Bref, l’Élysée se contente de présenter sous son meilleur angle son texte, d’en esquisser les grandes lignes, pour terminer son ébauche par une demande très globale : « Ainsi j’ai l’honneur, en application du deuxième alinéa de l’article 61 de la Constitution, de déférer au Conseil constitutionnel la loi relative au renseignement, afin qu’il examine, au regard du droit au respect de la vie privée, de la liberté de communication et du droit à un recours au juridictionnel effectif, les articles L.773-2 à L773.7, L.811-3, L.821-5, L.821-5-1, L.821-5-2, L.822-2, L.841-1, L.851-4, L851-6 et L.851-7 du code de la sécurité intérieure, ainsi que le I Bis de l’article L.852-1 et les articles L.853-1 à L.853-3 du même code. »

Des bugs dans l'affectation des articles

À quoi correspondent ces articles ?

  • L.773-2 à L773-7 : presque toutes les règles de contentieux de la mise en œuvre des techniques de renseignement
  • L.811-3 : l’ensemble des finalités justifiant le renseignement
  • L.821-5 et L.821-5-1: les situations d’urgence absolue (le L.821-5-1 a disparu, il est en fait devenu L821-6)
  • L.821-5-2 : la situation des professions protégées (a disparu, devenu L.821-7)
  • L.822-2 : durée de conservation des renseignements collectés
  • L.841-1 : la compétence du Conseil d’État
  • L.851-4 : les boîtes noires (devenu le L.851-3, le L.851-4 a été réaffecté au spectre des données de connexion et des informations et documents pouvant être collectés)
  • L.851-6 : localisation en temps réel des personnes, d’un véhicule ou d’un objet (devenu L.851-5, le L.851-6 étant désormais consacré aux sondes implantées chez les opérateurs)
  • L.851-7 : les fausses antennes relai (IMSI catcher et dispositifs similaires) (devenu L.851-6, le L.851-7 ayant disparu)
  • L.852-1 (I BIS) :  interception de sécurité via dispositif de proximité (disposition devenue L852-1 II)
  • L.853-1 à L853-3 : sonorisation de certains lieux et véhicules et de la captation d’images et de données informatiques.

On notera ainsi que le président de la République s'appuie sur une numérotation antérieure du texte, les articles ayant été réagencés en bout de course à l'Assemblée nationale.
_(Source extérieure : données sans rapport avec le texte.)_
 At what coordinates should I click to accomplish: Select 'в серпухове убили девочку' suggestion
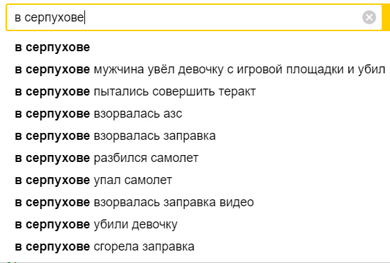(x=96, y=225)

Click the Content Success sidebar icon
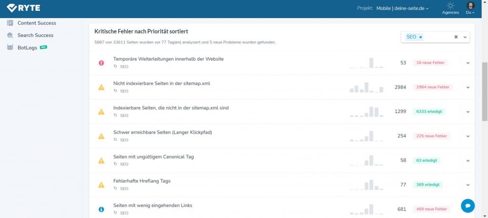(x=10, y=23)
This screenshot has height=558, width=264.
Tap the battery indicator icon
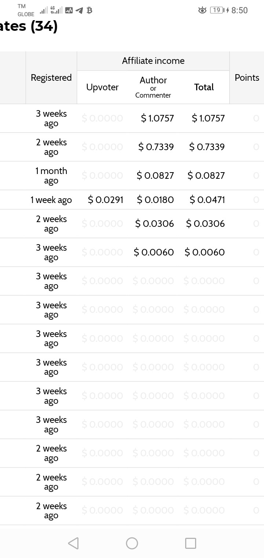219,10
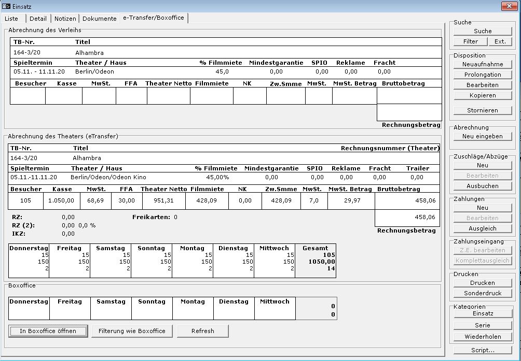
Task: Switch to the Liste tab
Action: (x=11, y=19)
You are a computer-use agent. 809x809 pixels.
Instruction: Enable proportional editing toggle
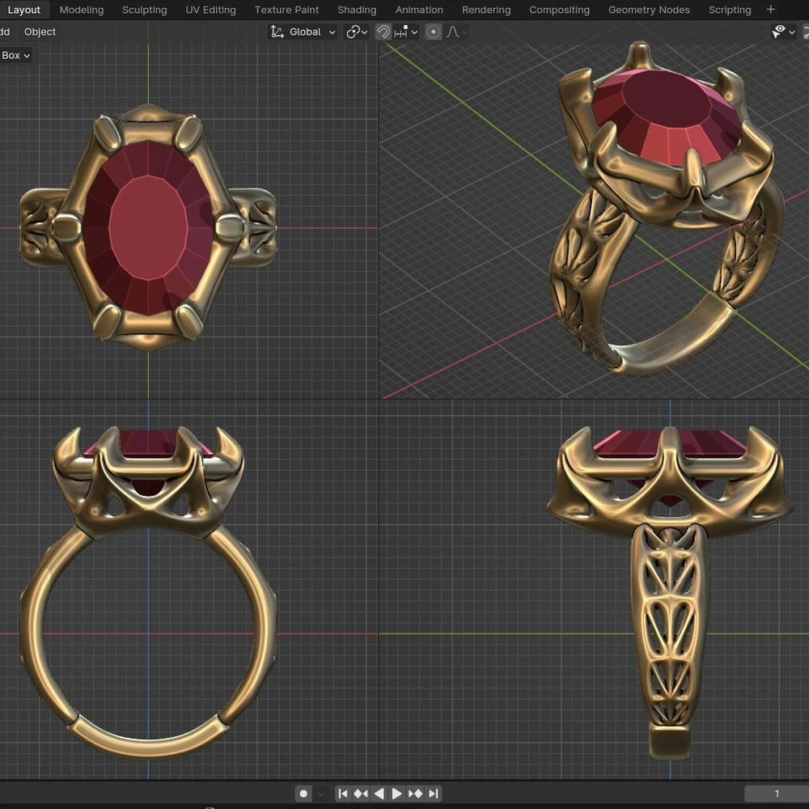click(434, 32)
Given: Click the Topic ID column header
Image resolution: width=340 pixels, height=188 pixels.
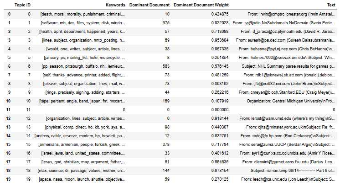Looking at the screenshot, I should point(22,5).
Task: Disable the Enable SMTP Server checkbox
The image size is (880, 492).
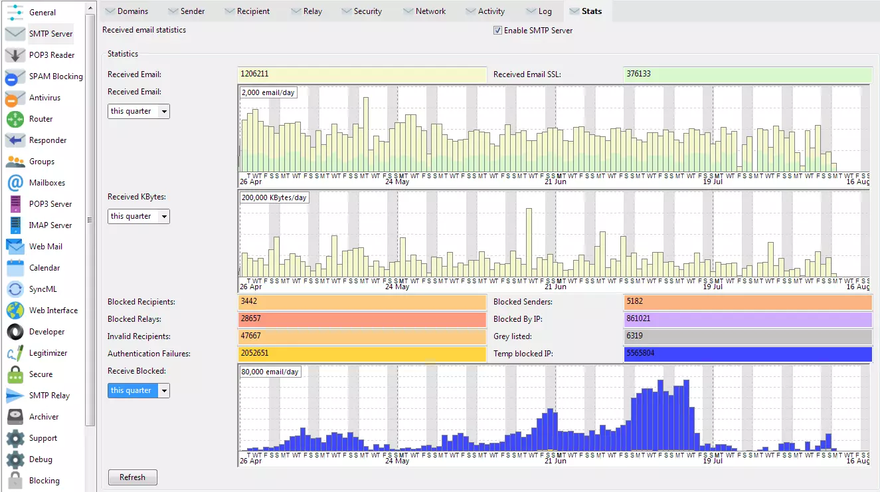Action: (x=497, y=31)
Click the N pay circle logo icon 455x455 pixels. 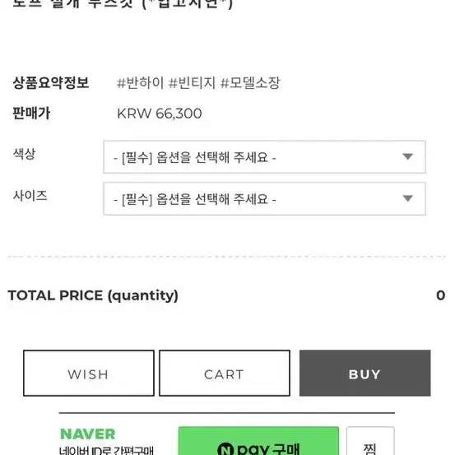pos(225,449)
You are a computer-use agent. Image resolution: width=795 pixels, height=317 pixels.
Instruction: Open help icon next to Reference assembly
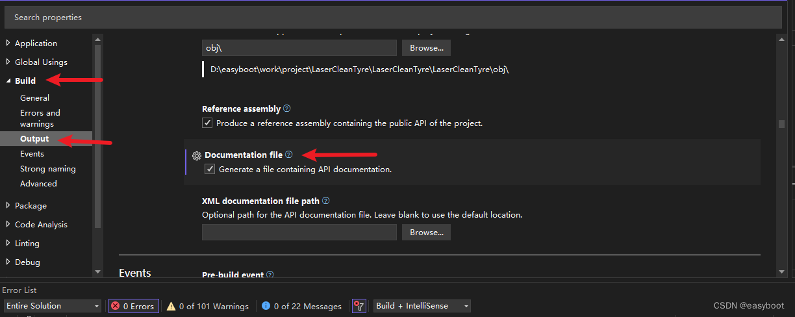[287, 108]
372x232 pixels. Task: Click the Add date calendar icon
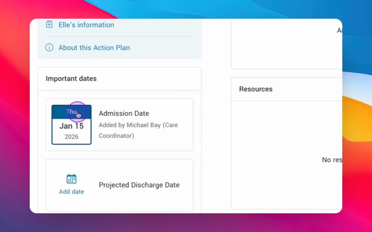click(71, 179)
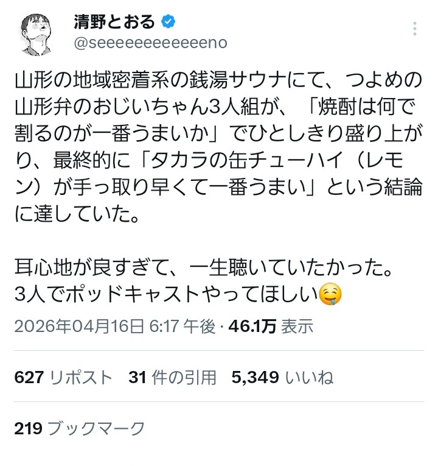Click the blue verified badge
The width and height of the screenshot is (438, 466).
click(x=168, y=23)
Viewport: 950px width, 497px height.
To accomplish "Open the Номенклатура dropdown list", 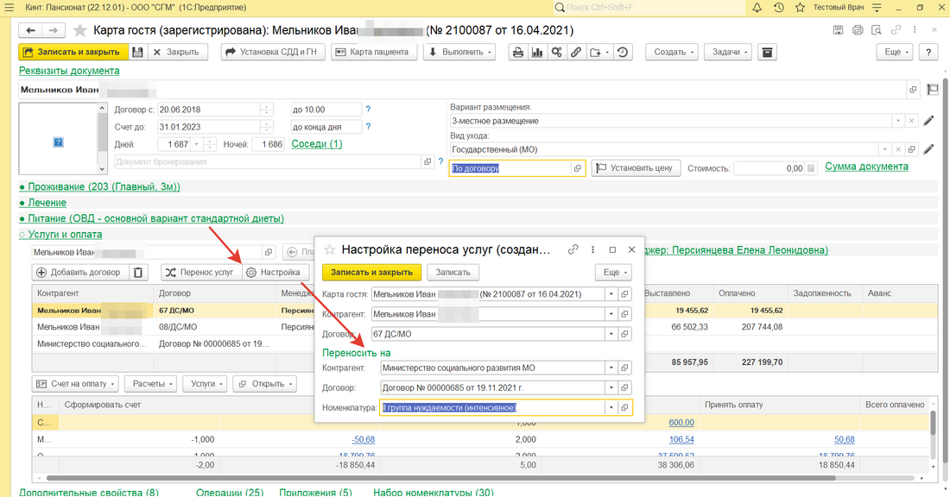I will (x=611, y=408).
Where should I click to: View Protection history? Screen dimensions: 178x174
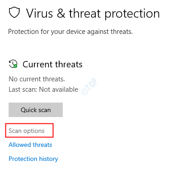[33, 159]
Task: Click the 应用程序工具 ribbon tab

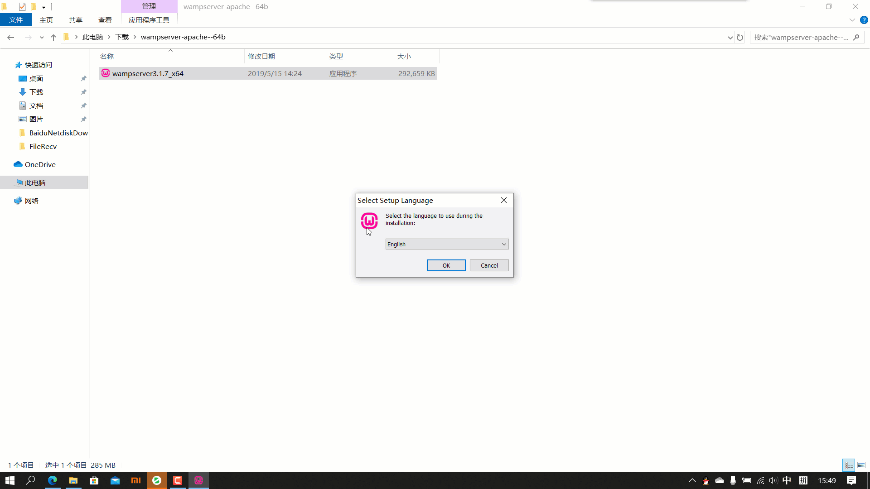Action: click(x=149, y=20)
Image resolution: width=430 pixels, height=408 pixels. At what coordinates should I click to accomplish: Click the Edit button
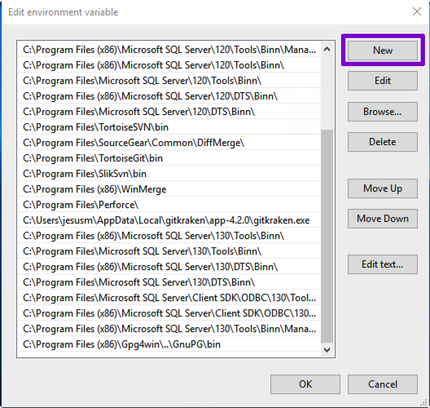(382, 80)
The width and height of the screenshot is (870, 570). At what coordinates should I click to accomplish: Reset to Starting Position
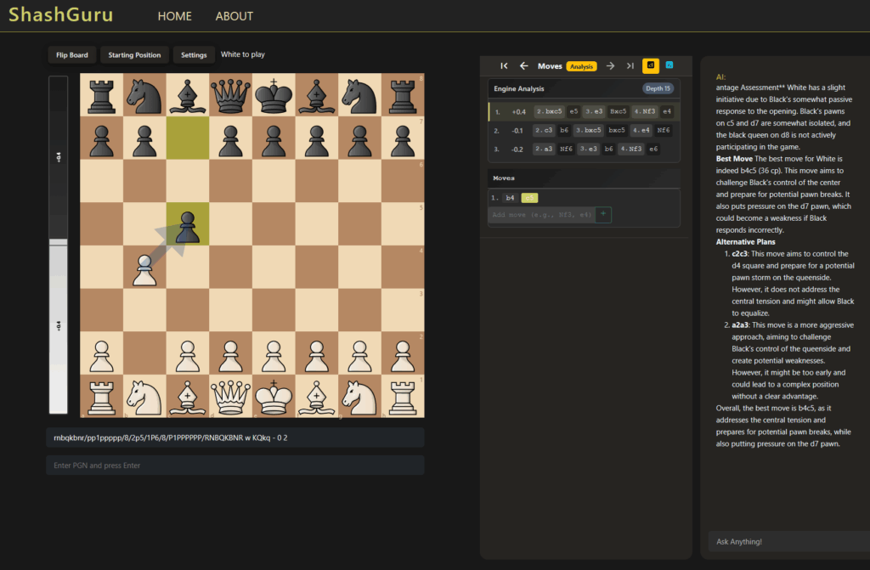tap(134, 55)
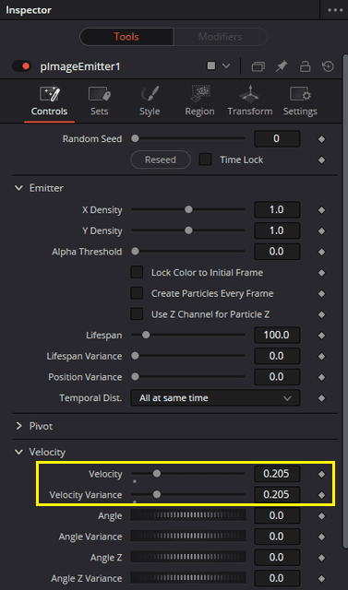
Task: Lock the pImageEmitter1 node with padlock icon
Action: (x=305, y=66)
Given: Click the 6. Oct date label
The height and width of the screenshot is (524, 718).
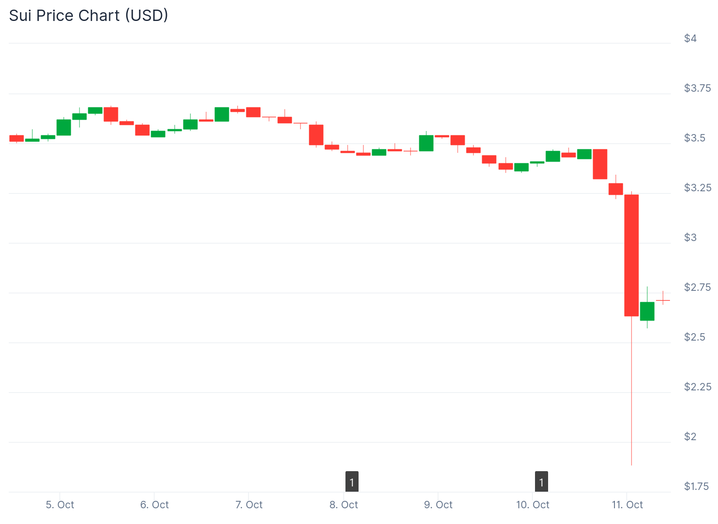Looking at the screenshot, I should (154, 505).
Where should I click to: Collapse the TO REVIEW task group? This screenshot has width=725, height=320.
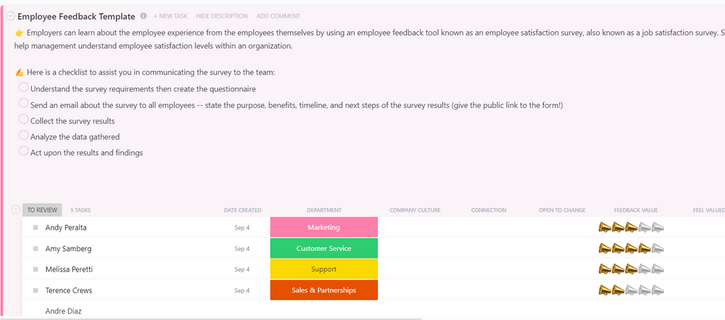[x=16, y=210]
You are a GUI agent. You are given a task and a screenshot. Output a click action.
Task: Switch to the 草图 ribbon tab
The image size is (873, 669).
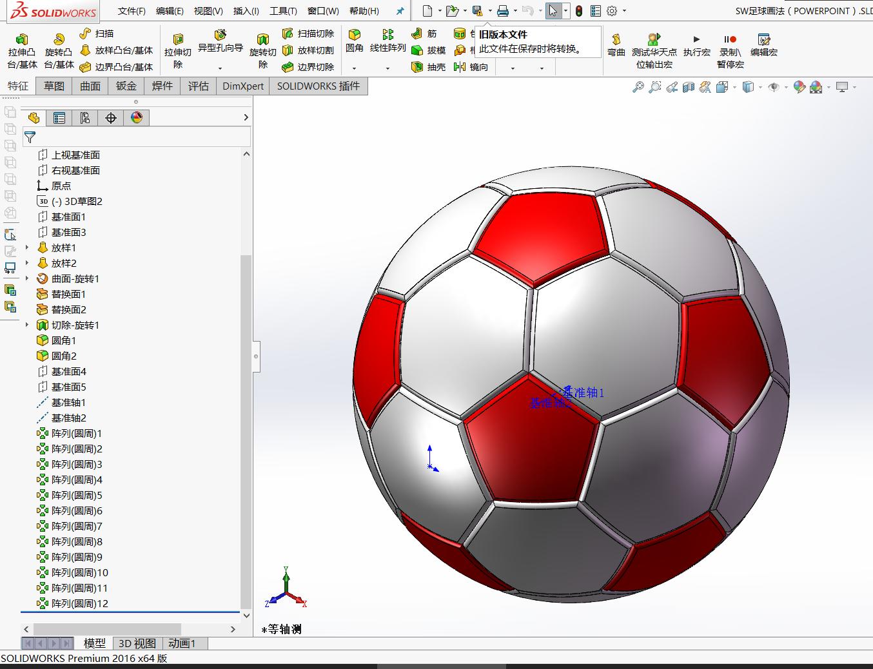[x=54, y=86]
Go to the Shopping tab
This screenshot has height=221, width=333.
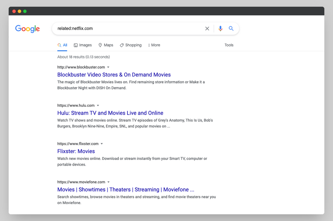tap(131, 45)
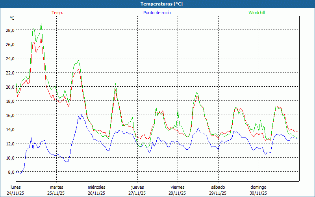
Task: Select the sábado day label
Action: pos(218,187)
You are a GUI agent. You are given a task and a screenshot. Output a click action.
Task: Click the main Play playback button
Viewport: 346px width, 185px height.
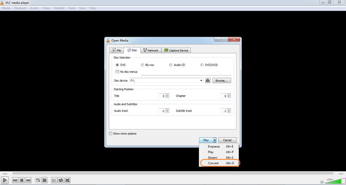pyautogui.click(x=4, y=181)
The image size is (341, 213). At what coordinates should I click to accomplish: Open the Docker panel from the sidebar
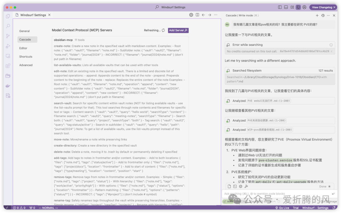pos(8,85)
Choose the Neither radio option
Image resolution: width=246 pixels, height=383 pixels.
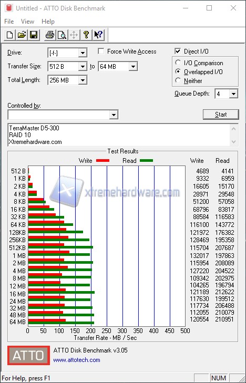tap(178, 80)
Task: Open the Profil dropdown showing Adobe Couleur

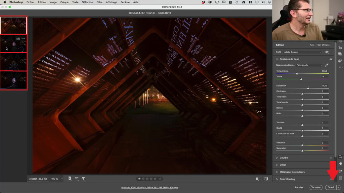Action: tap(302, 52)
En l'état de sa numérotation, sa saisine fait l'impasse sur les sondes implantées directement chez les opérateurs ou encore sur la surveillance internationale. Ces points ont toutefois été soulevés lors de la saisine parlementaire, mais aussi suggérés par les mémoires, notamment celui adressé par la Quadrature du net, FDN et FFDN. Nous reviendrons sur cette problématique une fois obtenu les explications de la présidence. Selon les premiers éléments fournis par l'exécutif, ces articles ne sont que des pistes, le Conseil constitutionnel pourra les rectifier de lui même.

La saisine de François Hollande reste très vaste puisqu'elle ne soulève aucune question constitutionnelle précise. Ce n’est pas une saisine blanche, mais elle reste très lumineuse... Un tel spectre est intéressant pour les partisans du texte : en fonction de l’étendue des réponses attendues du Conseil constitutionnel, cela devrait raboter les futures questions prioritaires de constitutionnalité, puisqu’on ne peut adresser de QPC sur une disposition déjà examinée.